* _Material for this exercise_:
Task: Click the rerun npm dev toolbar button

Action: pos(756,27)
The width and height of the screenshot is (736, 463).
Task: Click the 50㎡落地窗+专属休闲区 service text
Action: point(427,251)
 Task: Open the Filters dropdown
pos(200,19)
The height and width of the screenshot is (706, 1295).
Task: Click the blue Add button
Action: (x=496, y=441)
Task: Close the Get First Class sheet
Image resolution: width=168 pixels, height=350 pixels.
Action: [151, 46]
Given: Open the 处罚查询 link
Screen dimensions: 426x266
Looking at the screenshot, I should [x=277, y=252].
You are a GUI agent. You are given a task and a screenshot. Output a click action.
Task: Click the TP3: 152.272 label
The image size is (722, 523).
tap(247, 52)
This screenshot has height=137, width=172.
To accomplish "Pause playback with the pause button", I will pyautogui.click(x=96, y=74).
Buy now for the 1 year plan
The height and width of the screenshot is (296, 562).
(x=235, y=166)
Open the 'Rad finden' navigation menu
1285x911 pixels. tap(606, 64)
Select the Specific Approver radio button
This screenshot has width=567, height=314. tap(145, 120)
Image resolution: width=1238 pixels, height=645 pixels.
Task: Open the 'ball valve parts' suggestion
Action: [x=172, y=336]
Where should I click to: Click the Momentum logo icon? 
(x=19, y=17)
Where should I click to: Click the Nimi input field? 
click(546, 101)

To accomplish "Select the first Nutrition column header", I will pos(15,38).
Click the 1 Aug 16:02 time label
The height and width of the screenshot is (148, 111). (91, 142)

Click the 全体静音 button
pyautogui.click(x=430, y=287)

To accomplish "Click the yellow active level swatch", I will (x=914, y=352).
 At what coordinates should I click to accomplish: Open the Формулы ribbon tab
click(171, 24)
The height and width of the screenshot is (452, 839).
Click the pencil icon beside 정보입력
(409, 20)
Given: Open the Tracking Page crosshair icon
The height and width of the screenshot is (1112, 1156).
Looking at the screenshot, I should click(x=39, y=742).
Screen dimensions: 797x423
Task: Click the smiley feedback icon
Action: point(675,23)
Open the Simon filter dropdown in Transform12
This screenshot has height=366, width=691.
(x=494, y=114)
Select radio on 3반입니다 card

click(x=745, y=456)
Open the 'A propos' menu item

* _Problem_: Please retype the top of the data exactly, down to and including the line that holds "Given: Open the 处罚查询 link", and nothing further.

* _Solution for this task_:
Task: Click the rerun npm dev toolbar button

Action: pos(756,27)
The width and height of the screenshot is (736, 463).
Task: Click the 50㎡落地窗+专属休闲区 service text
Action: point(427,251)
 Task: Open the Filters dropdown
pos(200,19)
The height and width of the screenshot is (706, 1295).
Task: Click the blue Add button
Action: (x=496, y=441)
Task: Close the Get First Class sheet
Image resolution: width=168 pixels, height=350 pixels.
Action: [151, 46]
Given: Open the 处罚查询 link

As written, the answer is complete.